Unnamed: 0,Player,Nation,Pos,Squad,Age,90s
83,Andreas Christensen,dk DEN,DF,Chelsea,25.0,16.6
552,Manuel Akanji,ch SUI,DF,Dortmund,26.0,25.1
1007,Niklas Süle,de GER,DF,Bayern Munich,25.0,20.4
1793,Duje Ćaleta-Car,hr CRO,DF,Marseille,24.0,22.9
2202,William Saliba,fr FRA,DF,Marseille,20.0,36.0
2290,Francesco Acerbi,it ITA,DF,Lazio,33.0,28.2
2335,Alessandro Bastoni,it ITA,DF,Inter,22.0,25.7


I like the look of Dortmund defender Manuel Akanji

He is 26 so he is coming into his prime as a defender. He also plays for Dortmund who is known as a selling club.  

He has only 3 yellow cards in 25.1 90s played.

4.886 passes into the final third as a centerback

High amount of touches in defensive and middle third of the pitch (38 and 47)

I find it hard to read into any of the defensive stats

These can be heavily influenced by which team a player plays and their play style.  (This is true for many other stats as well)
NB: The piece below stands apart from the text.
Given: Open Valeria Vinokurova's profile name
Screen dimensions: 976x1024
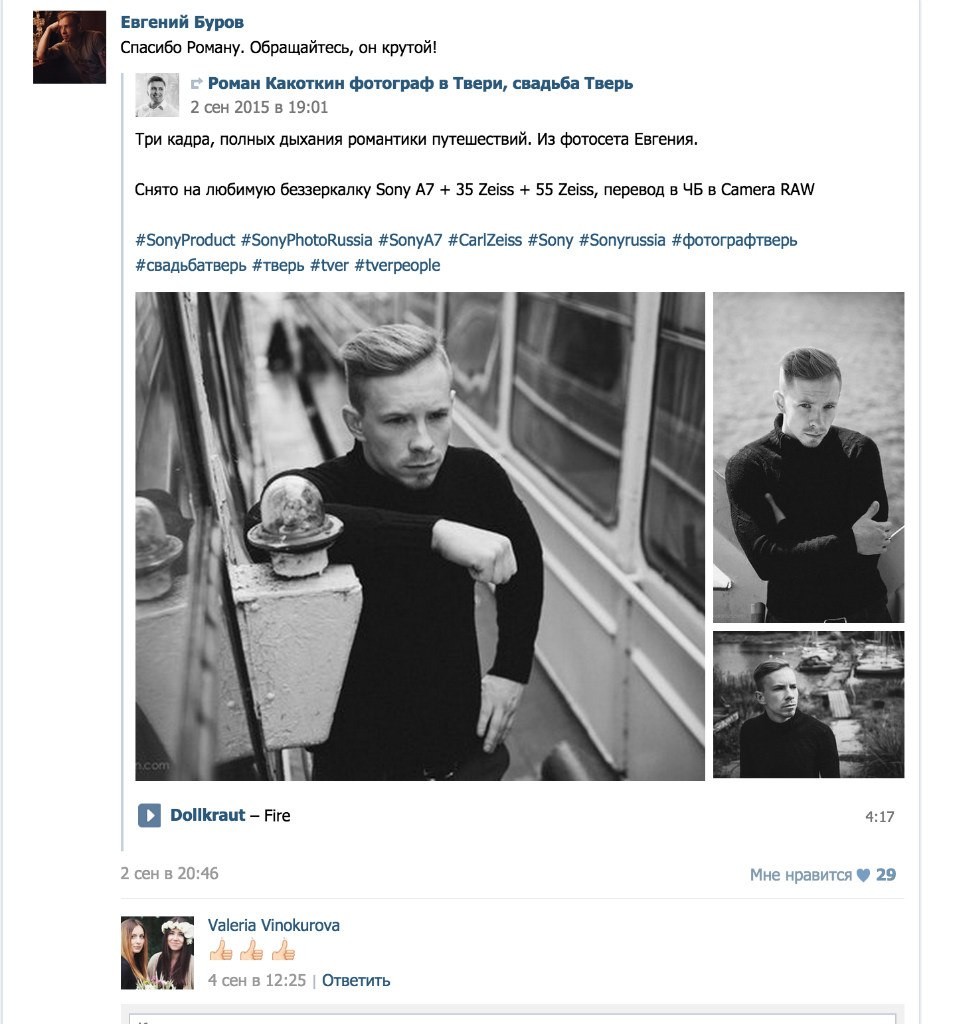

Additionaly, number of tackles/interceptions/aerials attempted doesn't necessarily reflect their quality in those duals

So I will just have to trust that Akanji comparing favorably to proven elite defenders is a good sign. This sentiment reflects also for the other players above.

In [None]:
display(df_final[df_final['Player'] == 'Manuel Akanji'][['Player', 'Squad', 'Age'] + model_cols].transpose())

Unnamed: 0,552
Player,Manuel Akanji
Squad,Dortmund
Age,26.0
PK,0
PKatt,0
Gls/90,0.04
Ast/90,0.0
xG/90,0.08
xAG/90,0.01
CrdY,3


Which players are most similar to Akanji?

In [None]:
get_sim_players_cos('Manuel Akanji')

Unnamed: 0,Player,Age,Squad,Pos
750,Mats Hummels,32.0,Dortmund,DF
1793,Duje Ćaleta-Car,24.0,Marseille,DF
1718,Benoît Badiashile,20.0,Monaco,DF
2255,Jean-Clair Todibo,21.0,Nice,DF
2076,Marquinhos,27.0,Paris S-G,DF
454,Thiago Silva,36.0,Chelsea,DF
2202,William Saliba,20.0,Marseille,DF
1011,Edmond Tapsoba,22.0,Leverkusen,DF
317,Joël Matip,29.0,Liverpool,DF
2075,Guillermo Maripán,27.0,Monaco,DF


Akanji is a clear centerback profile. He is similar to veterans Mats Hummels, Marquinhos, Thiago Silva, and Joel Matip. He is also similar to more up and coming talents Badiashile, Saliba, and Tapsoba. Many of these centerbacks are great on the ball and more than competant defensively which bodes well for Akanji.

The next step is to compare these three players to their respective subgroup. I do this in the machine_learning_model file.